Text excerpt:
:::::
Today, they’re just kids with potato chips and pudding cups, taking a break from the heat in an air-conditioned lodge at a campground in Stewartsville, Mo.
They don’t look like reflections of a statistic — of the more than 3 million American children each year who are physically attacked, emotionally damaged, sexually molested or severely neglected. They don’t stand out as coming from foster homes or broken families.
Today, they’re just 32 7- through 11-year-olds at summer camp. But they’re also hearing they’re much more than that.
“We want them to know God loves them,” says the Rev. Chase Peeples, pastor of First Christian Church in St. Joseph, “and that they’re valued and loved, no matter what’s happened to them.”
This week marked the 17th year First Christian Church — with donations from numerous other area churches and organizations — held its Royal Family Kids’ Camp, one of more than 100 week-long residential camps offered nationwide for abused, neglected and abandoned children. According to their parent organization’s Web site, the camps’ purpose is to give kids a healthy dose of hope that a positive experience with loving adult role models is possible, that they can succeed and that if the cycle of abuse can be broken for a week, it can be broken permanently.
These are lofty goals that found their footing this week in a theme that focused on Jesus as the Good Shepherd and incorporated Bible passages such as the parable of the lost sheep and Psalm 23 — all meant to send the message that “you’re never lost,” the Rev. Peeples says. “God always knows where you are, and you’re never alone ... All the children here are in the situation they’re in because their most basic, foundational relationship — that with their parents — was seriously broken. From a spiritual perspective, we want to impart that God doesn’t abandon you.”
This is a message especially important for children like the 8-year-old boy with abandonment issues who woke up after his first night at camp and began crying when he couldn’t find his counselor — known at Royal Family camps as a “special friend” — and thought he’d left for good. And then there are the kids who were taken from homes with meth labs. There are the kids with bipolar disorder or ADHD. And the biters. And the runners — those who take off, without any idea of where they’re going, when they feel threatened.
Tyson Huff, who served as a special friend for the seventh year this week, especially remembers a boy who was so heavily medicated he fell asleep during dinner — but who came alive as a completely different person after Marilyn McMillen, the camp nurse, received permission from his doctor to reduce his dosage. Mr. Huff remembers being terrified before his first camp, as he read information about his kids before they arrived, but knows now that just like the camper he was able to bond with after the boy was freed from his medicated stupor, the children aren’t just who they are on paper.
:::::
Records provided:
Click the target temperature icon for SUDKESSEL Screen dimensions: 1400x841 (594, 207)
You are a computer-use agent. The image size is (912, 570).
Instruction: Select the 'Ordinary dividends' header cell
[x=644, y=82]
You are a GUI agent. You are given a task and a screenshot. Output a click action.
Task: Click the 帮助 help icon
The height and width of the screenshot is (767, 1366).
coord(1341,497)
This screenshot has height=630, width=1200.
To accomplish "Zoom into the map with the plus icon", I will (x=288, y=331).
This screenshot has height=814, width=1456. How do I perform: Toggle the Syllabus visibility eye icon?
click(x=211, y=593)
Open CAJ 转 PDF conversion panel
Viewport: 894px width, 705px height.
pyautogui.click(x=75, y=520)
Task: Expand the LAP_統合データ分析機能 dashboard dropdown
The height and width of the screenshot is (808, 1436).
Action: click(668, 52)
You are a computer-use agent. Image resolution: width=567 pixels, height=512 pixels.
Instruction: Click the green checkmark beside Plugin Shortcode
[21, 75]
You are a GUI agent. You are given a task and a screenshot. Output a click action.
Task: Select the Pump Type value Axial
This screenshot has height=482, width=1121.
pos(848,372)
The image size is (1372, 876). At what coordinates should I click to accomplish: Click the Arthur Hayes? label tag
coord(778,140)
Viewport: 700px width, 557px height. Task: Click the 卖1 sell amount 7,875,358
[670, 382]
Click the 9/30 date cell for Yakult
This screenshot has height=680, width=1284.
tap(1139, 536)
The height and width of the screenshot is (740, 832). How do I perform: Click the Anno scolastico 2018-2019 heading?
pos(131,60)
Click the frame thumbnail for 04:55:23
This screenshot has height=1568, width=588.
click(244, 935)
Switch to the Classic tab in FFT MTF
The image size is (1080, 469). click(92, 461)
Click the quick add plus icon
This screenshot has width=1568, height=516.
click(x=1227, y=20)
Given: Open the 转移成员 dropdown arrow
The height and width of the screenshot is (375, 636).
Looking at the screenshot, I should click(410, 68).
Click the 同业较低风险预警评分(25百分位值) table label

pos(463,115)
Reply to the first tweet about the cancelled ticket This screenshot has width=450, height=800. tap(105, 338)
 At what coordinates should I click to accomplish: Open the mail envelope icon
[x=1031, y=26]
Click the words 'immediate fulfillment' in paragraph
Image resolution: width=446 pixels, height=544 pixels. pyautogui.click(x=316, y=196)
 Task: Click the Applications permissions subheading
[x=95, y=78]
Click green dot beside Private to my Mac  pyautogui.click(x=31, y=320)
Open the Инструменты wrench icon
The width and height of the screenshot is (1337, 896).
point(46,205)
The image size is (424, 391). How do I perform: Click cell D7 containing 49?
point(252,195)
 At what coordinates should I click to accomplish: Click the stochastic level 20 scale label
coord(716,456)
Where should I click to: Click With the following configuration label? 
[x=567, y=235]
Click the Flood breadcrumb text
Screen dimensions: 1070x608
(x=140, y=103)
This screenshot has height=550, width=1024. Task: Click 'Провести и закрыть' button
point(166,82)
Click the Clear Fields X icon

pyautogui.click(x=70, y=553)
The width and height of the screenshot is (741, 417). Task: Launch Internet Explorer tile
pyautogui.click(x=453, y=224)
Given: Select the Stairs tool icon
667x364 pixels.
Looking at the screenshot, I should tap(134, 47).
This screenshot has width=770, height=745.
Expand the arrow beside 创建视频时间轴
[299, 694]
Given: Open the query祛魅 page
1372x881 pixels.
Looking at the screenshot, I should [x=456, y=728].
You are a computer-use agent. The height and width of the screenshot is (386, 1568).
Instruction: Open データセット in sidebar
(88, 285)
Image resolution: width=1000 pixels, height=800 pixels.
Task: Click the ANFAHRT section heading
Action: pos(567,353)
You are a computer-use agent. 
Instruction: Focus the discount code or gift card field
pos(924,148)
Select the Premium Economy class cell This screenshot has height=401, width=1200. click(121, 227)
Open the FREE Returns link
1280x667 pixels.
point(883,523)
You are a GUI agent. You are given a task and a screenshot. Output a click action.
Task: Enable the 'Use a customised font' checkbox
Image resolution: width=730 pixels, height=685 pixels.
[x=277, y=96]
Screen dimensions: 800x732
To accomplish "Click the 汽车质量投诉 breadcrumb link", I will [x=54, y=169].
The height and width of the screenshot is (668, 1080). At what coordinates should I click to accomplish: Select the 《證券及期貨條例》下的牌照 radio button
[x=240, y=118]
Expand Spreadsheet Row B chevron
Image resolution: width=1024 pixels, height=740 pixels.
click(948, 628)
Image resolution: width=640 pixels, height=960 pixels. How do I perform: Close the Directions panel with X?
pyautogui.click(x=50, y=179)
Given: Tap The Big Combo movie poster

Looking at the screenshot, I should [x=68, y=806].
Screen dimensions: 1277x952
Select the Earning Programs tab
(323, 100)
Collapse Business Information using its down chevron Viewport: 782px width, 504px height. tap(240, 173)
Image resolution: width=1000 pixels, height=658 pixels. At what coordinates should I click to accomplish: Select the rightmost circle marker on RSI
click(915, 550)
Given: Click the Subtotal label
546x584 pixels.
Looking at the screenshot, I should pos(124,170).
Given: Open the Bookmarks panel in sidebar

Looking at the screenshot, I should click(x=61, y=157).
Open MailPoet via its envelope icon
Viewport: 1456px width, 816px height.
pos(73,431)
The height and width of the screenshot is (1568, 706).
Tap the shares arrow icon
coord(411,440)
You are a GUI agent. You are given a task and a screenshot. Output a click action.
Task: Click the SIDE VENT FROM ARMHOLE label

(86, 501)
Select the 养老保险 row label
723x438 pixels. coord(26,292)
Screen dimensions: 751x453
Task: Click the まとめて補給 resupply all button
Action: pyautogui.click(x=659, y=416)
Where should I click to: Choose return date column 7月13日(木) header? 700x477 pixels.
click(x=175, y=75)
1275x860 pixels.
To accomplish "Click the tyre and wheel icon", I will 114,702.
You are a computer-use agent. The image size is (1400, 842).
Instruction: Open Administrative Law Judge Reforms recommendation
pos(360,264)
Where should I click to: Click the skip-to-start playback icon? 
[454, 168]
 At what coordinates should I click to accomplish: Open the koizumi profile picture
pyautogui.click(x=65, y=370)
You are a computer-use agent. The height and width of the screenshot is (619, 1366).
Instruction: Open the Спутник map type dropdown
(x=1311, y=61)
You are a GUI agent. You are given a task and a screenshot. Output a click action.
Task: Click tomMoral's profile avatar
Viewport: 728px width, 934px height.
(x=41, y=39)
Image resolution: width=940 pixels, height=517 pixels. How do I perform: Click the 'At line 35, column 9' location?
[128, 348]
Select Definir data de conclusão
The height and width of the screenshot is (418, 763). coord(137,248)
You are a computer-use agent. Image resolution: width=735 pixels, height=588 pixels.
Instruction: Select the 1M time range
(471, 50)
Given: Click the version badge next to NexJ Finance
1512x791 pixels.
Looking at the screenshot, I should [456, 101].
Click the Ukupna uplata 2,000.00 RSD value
:::::
Exercise 1:
Please list the four ways the article about the Royal Family Kids' Camp says more than 3 million American children are harmed each year.
Exercise 2:
Continue the article about the Royal Family Kids' Camp from its final sentence.

Response box 1:
- Physically attacked
- Emotionally damaged
- Sexually molested
- Severely neglected

Response box 2:
“They come to camp, they’re away from those fears and they’re different kids,” he says. “They feel safe here.”
Safe enough to go to Ms. McMillen, who has served as the camp nurse ever since retiring from full-time nursing 10 years ago, with pretend ailments — probably because they haven’t received much attention before for minor aches and pains.
“I’ve treated a lot of imaginary bug bites and scratches,” she says, adding that after word gets out she has “magic” gum (actually an antacid), “the next thing you know, half the camp’s got stomachaches.”
But these “stomachaches” don’t keep the kids from swimming and playing. Over the course of the week, they also perform in a talent show. They’re pampered in a tornado-shelter-turned-beauty-salon. They get to “shop” in God’s Store, which is filled with racks of new clothing, shoes and accessories they can have for free. They make memory books (something significant for kids who likely have very few photos of themselves) and they celebrate a collective birthday party. At this year’s camp, each child received an mp3 player containing songs they learned this week — including one that declares “I am a promise, I am a possibility, I am a promise with a capital ‘P’; I am a great big bundle of potentiality; and I am learning to hear God’s voice, and I am trying to make the right choices; I’m a promise to be anything God wants me to be.”
They also show promise for teaching some lessons of their own along the way.
“When you see a child you know has had a rough time,” says Marion Kearnes, a longtime volunteer known as a camp “grandma,” “and see them running and playing and really laughing, it does something to you. It puts joy in your heart.”
“We can learn from children about life,” the Rev. Peeples adds, “and these kids have a lot to teach us about resilience.”